Toy Story 5 sort le 19 juin : Pixar signe un retour en forme et un duel jouets contre tech

Les premières réactions à la première sont tombées et elles sont franchement positives. Tony Hale reprend Forky, un nouveau personnage vole des rires, et le film oppose les jouets aux écrans.

Par Fred Ferrer, le 14 juin 2026. Catégorie : Cinéma.

Tu as grandi avec ces jouets. Tu avais peut-être huit ans devant le premier Toy Story, et tu en as sûrement versé une larme sur le quatrième. Alors quand les lumières se rallument après la première mondiale du cinquième et que les premiers spectateurs sortent le sourire aux lèvres, ça compte. Les réactions à la première sont tombées mi-juin, et elles dessinent l'image d'un Pixar qui a retrouvé sa main, à quelques jours de la sortie en salles fixée au 19 juin.

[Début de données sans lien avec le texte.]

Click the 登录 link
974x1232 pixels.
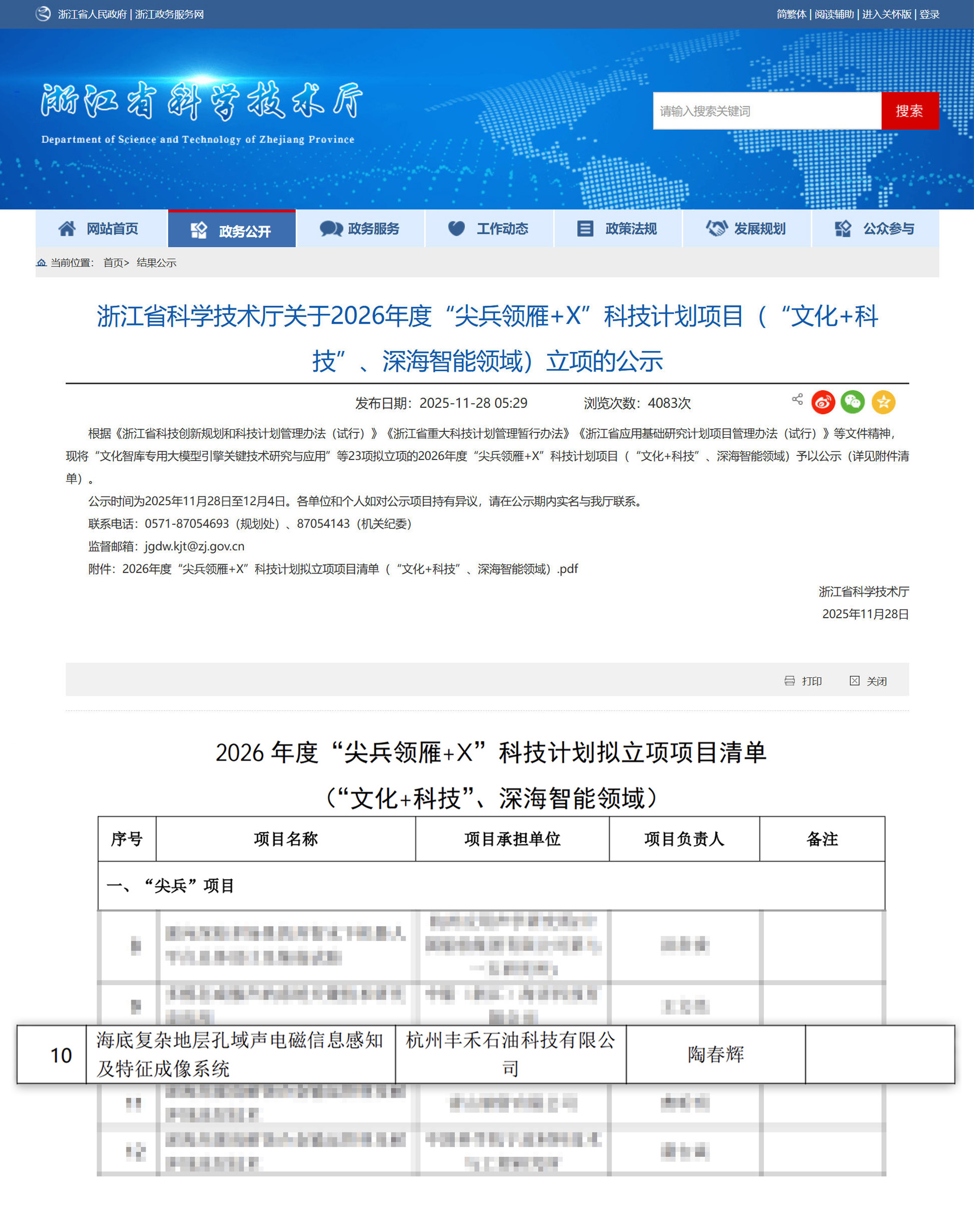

Le mot qui revient le plus dans les retours, c'est retour en forme. Après des années où Pixar a semblé chercher son souffle entre suites et paris narratifs inégaux, Toy Story 5 est décrit comme un film qui retrouve l'équilibre exact entre l'émotion et la comédie qui a fait la légende de la saga. Plusieurs réactions soulignent un rire franc, une animation au sommet, et ce mélange de tendresse et d'angoisse existentielle propre à la franchise depuis 1995.

Forky de retour, et un nouveau venu qui fait mouche

Tony Hale reprend le rôle de Forky, la fourchette anxieuse devenue jouet malgré elle, et son ressort comique fonctionne toujours autant. Mais la vraie surprise des retours, c'est un nouveau personnage que beaucoup citent comme le voleur de scène du film. Sans spoiler, les premiers spectateurs s'accordent à dire qu'il apporte une énergie fraîche au gang habituel, sans jamais l'écraser. Difficile de faire entrer un visage neuf dans une bande aussi aimée : Pixar semble avoir réussi son pari.

Jessie, Bullseye et le jouet électronique Smarty Pants dans une scène de Toy Story 5
Jessie, Bullseye et le jouet électronique Smarty Pants dans une scène de Toy Story 5 (© TMDB)

Les jouets contre les écrans, le vrai sujet du film

Au cœur du récit, une tension qui résonne fort en 2026 : le film oppose les jouets analogiques aux écrans et à la technologie qui captent l'attention des enfants. Là où les Toy Story précédents interrogeaient l'abandon, la propriété ou la liberté, ce cinquième volet s'attaque à un sujet de société brûlant, celui d'une génération happée par les tablettes. Pixar reste fidèle à sa méthode : prendre une angoisse adulte très réelle et la faire vivre à hauteur de jouet.

C'est un thème qui dialogue avec une vraie tendance de fond, celle d'une jeunesse qui cherche à quitter le feed pour retrouver de la présence concrète. Le film arrive aussi auréolé d'un battage marketing massif, entre une chanson événement et un Disclosure Day pensé pour saturer les écrans, sujets qu'on a déjà détaillés ailleurs. Mais au-delà du bruit, la vraie question se posera dès le 19 juin en salles : est-ce que ce duel jouets contre tech tient sur la durée d'un film, ou s'épuise-t-il en un slogan ? Les premières réactions penchent du bon côté. Reste à le vérifier dans le noir d'une salle.